Work order
Go through the entries below and print each one exactly.

Data shown
◆ ◆ ◆ ◆ ◆
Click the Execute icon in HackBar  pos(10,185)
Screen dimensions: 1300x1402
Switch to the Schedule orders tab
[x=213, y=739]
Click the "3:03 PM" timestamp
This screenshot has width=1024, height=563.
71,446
◆ ◆ ◆ ◆ ◆
Solution to the exercise
Click the Execute icon in HackBar  pos(10,185)
Screen dimensions: 1300x1402
Switch to the Schedule orders tab
[x=213, y=739]
Click the "3:03 PM" timestamp
This screenshot has width=1024, height=563.
71,446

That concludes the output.